● **EXTRAIT**
%%
Milo Adoner vient miraculeusement de survivre à l’enfer. Il a connu le froid, la faim, la peur et les coups. Il a survécu grâce à une volonté hors du commun qui lui a permis d’échapper plusieurs fois à la mort. Il a réussi à s'évader le 4 avril. Il a eu la chance de trouver un groupe de prisonniers de guerre français qui l'ont caché. Seize autres évadés ont été pris et fusillés sur place. Le voilà allongé dans l’ambulance. Il y a exactement 950 jours, le 23 septembre 1942, Milo a été arrêté avec ses parents Mordko (55ans) et Marja (49ans) et ses frères Salomon (22 ans) et Henry (13 ans) et ses trois sœurs Rebecca (20ans), Lisette (10 ans) et Zizi (5ans).  Il a fait partie des 112 Juifs demeurant dans les immeubles du 10-12 rue des Deux-Ponts (Fondation Halphen) dans le quartier de l’Ile Saint-Louis qui ont été raflé. Après avoir été conduit au poste de Police du 4ème arrondissement ils ont été envoyés en autobus au camp de Drancy, ils ont été déportés cinq jours plus tard par le convoi 38 le 28 septembre 1942.

De tous les siens, il est désormais seul. Il sait qu’ils ont tous été exterminés. Il n’a aucune nouvelle de sa sœur Charlotte qui a réussi à échapper in extremis à son arrestation. Il ne sait pas encore qu’elle a survécu et qu’il va la retrouver dans quelques jours. Allongé dans le brancard dans l’ambulance, Milo demande au conducteur qu’il fasse un détour afin qu’il puisse revoir l’immeuble du 10-12 rue des Deux-Ponts.   

Comme il me l’a raconté au cours d’une réunion de la Commission du Souvenir du Crif, il a fait stopper l’ambulance, il a contemplé longuement son immeuble et il s’est mis à quatre pattes pour embrasser le trottoir. Il a réalisé le geste qu’il avait rêvé de réaliser tout au long de sa déportation. Milo est ensuite conduit à l'Hôtel Lutétia où il reste quelques jours. Il décide de revenir rue des Deux-Ponts. Il monte au 3 ème étage. Il sonne à la porte de l’appartement familial. Dans l'entrée, scellé sur la porte, il y avait encore un « mezouzot » que son père avait posé religieusement quand il avait pris possession de l’appartement.  Un homme lui ouvre la porte et lui explique qu’il a été relogé par la mairie et qu’il n’a absolument pas question qu’il quitte cette appartement…. C’est mal connaitre Milo qui revient à la charge au bout de quelques jours. Cette fois, il n’est pas seul. Il est accompagné par deux copains qui ont été déporté avec lui. Ils sont tous maigres, le crane rasé vêtus de loques en guise de vêtements. Il n’est plus question de discuter. Il n’est pas question de faire appel aux structures communautaires qui ont mis en place une cellule juridique afin de récupérer les logements qui ont été spoliés. Milo et ses amis explique au locataire des lieux qu’ils vont le faire sortir par la fenêtre. Ce dernier comprend qu’il n’est pas question de perdre du temps et il quitte aussitôt l’appartement.
%%
● **OBJECTIF**
Dites par oui ou par non si chaque affirmation concorde avec l'extrait, en citant mot pour mot le passage qui tranche : (a) Milo s'est évadé le 4 avril ; (b) Milo a été arrêté seul, sans sa famille ; (c) pour récupérer l'appartement familial, Milo a fait appel aux structures communautaires.

● **DONNÉES ENREGISTRÉES**
%%
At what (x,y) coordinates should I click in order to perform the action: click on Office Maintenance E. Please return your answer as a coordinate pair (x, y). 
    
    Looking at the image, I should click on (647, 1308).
%%
● **RÉSULTAT DE L'EXERCICE**
(a) Oui : « Il a réussi à s'évader le 4 avril. »
(b) Non : « Milo a été arrêté avec ses parents Mordko (55ans) et Marja (49ans) et ses frères Salomon (22 ans) et Henry (13 ans) et ses trois sœurs »
(c) Non : « Il n’est pas question de faire appel aux structures communautaires »